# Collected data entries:
[Start of Attachment]
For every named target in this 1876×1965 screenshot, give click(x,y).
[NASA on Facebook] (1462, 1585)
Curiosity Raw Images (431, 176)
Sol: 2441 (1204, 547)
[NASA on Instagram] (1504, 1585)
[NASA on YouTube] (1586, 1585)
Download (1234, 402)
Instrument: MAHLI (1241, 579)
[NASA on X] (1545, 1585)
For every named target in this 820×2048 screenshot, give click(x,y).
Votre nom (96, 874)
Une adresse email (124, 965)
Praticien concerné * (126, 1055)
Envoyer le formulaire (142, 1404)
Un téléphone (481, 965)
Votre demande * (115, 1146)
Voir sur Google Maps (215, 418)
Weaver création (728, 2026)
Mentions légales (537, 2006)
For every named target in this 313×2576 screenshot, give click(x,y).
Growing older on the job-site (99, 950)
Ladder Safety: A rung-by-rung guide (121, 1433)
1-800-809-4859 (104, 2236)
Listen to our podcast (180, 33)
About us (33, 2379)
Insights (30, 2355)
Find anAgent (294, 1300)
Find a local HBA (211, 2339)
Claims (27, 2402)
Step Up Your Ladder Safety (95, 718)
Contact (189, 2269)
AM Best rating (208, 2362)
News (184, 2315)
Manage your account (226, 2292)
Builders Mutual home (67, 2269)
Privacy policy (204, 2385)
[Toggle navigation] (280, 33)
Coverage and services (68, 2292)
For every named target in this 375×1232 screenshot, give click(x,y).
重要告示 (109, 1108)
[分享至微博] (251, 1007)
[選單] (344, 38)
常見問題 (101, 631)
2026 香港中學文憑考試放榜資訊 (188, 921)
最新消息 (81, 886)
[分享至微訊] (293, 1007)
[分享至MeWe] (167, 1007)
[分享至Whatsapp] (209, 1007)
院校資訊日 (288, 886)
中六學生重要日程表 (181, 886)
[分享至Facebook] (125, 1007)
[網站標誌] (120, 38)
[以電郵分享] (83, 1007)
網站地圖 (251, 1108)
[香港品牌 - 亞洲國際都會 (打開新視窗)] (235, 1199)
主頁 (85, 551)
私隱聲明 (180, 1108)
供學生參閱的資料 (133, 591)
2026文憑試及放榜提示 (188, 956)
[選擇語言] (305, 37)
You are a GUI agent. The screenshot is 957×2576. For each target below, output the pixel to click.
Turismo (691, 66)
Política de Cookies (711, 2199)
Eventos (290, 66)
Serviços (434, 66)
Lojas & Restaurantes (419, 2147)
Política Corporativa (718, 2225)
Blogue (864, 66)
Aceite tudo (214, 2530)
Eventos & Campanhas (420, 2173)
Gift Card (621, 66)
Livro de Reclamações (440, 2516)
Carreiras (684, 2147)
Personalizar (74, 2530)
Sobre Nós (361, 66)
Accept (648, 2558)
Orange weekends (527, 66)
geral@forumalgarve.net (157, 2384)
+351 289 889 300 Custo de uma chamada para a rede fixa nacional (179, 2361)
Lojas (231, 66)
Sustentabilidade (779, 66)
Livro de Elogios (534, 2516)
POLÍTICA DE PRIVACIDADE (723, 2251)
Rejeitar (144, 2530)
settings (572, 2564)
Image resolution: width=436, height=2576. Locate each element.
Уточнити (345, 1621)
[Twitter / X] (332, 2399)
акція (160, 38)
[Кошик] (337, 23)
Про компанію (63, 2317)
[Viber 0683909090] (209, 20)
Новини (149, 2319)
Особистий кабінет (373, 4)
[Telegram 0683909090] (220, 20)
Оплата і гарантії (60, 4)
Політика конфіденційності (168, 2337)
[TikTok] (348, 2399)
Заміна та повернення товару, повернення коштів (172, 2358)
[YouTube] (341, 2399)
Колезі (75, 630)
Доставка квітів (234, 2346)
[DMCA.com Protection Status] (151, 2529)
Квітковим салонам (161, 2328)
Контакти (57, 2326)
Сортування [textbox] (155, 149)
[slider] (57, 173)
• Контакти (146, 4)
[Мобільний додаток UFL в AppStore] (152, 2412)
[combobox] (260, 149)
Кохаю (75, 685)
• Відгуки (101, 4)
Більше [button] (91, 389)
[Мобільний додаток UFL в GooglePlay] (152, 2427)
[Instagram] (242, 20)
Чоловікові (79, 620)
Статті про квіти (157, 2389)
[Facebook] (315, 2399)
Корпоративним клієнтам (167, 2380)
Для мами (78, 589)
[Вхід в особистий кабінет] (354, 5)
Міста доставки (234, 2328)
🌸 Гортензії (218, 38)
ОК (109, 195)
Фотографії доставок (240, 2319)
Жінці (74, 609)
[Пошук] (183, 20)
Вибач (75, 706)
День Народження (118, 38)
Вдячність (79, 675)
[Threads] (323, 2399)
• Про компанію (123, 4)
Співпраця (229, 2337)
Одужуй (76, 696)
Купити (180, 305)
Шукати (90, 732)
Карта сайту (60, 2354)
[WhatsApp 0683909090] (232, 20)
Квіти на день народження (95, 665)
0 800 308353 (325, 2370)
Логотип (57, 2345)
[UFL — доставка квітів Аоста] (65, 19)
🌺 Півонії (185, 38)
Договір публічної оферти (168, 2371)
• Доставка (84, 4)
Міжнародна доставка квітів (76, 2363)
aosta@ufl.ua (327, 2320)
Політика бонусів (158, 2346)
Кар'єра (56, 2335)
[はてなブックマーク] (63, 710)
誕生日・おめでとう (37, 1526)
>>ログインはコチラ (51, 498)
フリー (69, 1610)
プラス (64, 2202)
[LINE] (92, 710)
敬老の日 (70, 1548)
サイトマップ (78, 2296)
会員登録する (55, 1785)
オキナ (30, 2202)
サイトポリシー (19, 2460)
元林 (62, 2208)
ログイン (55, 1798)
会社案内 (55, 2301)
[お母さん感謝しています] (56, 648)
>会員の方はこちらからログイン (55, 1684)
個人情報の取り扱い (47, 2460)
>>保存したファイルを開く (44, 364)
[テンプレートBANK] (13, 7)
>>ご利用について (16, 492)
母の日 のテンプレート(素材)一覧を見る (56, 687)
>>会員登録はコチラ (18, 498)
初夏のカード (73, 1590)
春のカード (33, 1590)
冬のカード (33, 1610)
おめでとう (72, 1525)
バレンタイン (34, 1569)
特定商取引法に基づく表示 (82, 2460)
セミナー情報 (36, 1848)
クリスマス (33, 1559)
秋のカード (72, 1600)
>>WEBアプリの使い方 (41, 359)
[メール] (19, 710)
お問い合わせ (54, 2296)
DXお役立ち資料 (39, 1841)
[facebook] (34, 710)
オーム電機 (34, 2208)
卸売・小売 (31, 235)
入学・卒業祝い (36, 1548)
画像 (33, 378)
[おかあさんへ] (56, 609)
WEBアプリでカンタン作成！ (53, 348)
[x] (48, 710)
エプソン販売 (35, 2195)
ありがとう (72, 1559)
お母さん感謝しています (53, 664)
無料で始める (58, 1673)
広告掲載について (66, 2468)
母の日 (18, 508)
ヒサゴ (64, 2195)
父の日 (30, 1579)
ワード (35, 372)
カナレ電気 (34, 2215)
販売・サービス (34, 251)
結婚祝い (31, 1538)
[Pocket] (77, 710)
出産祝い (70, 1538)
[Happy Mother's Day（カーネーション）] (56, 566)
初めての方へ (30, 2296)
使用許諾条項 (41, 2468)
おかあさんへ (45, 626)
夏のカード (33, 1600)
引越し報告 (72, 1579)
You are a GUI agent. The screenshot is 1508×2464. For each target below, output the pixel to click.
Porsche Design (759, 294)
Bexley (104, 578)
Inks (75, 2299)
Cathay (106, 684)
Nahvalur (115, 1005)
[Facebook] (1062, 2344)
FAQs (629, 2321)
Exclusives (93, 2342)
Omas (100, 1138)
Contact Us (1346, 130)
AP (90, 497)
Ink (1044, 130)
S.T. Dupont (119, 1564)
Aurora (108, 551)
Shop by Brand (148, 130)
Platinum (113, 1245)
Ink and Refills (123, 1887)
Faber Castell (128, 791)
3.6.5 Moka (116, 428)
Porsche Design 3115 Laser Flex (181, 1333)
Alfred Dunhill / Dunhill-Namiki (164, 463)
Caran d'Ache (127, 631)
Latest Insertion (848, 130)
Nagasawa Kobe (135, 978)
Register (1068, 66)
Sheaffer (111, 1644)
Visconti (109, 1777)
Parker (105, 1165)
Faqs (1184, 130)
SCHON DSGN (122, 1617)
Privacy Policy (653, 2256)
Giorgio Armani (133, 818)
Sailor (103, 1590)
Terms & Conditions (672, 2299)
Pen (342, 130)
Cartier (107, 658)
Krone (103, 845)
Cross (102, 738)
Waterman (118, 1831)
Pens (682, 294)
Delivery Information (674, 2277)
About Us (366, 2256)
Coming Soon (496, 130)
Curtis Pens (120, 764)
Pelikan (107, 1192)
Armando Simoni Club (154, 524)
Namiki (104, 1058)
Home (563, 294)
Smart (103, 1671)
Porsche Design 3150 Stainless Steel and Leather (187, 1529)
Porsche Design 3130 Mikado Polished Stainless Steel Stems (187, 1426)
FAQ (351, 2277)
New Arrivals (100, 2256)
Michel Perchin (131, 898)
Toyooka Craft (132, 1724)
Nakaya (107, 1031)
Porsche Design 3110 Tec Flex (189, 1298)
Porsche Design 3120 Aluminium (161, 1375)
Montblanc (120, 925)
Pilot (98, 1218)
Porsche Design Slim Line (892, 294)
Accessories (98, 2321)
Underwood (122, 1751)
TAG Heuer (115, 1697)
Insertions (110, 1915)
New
[End of Attachment]
# Work instruction:
Give back, word for word, only the lines from the one containing "Pens (682, 294)" through the closing line of the entries.

# Answer for this exercise:
Pens (682, 294)
Delivery Information (674, 2277)
About Us (366, 2256)
Coming Soon (496, 130)
Curtis Pens (120, 764)
Pelikan (107, 1192)
Armando Simoni Club (154, 524)
Namiki (104, 1058)
Home (563, 294)
Smart (103, 1671)
Porsche Design 3150 Stainless Steel and Leather (187, 1529)
Porsche Design 3130 Mikado Polished Stainless Steel Stems (187, 1426)
FAQ (351, 2277)
New Arrivals (100, 2256)
Michel Perchin (131, 898)
Toyooka Craft (132, 1724)
Nakaya (107, 1031)
Porsche Design 3110 Tec Flex (189, 1298)
Porsche Design 3120 Aluminium (161, 1375)
Montblanc (120, 925)
Pilot (98, 1218)
Porsche Design Slim Line (892, 294)
Accessories (98, 2321)
Underwood (122, 1751)
TAG Heuer (115, 1697)
Insertions (110, 1915)
New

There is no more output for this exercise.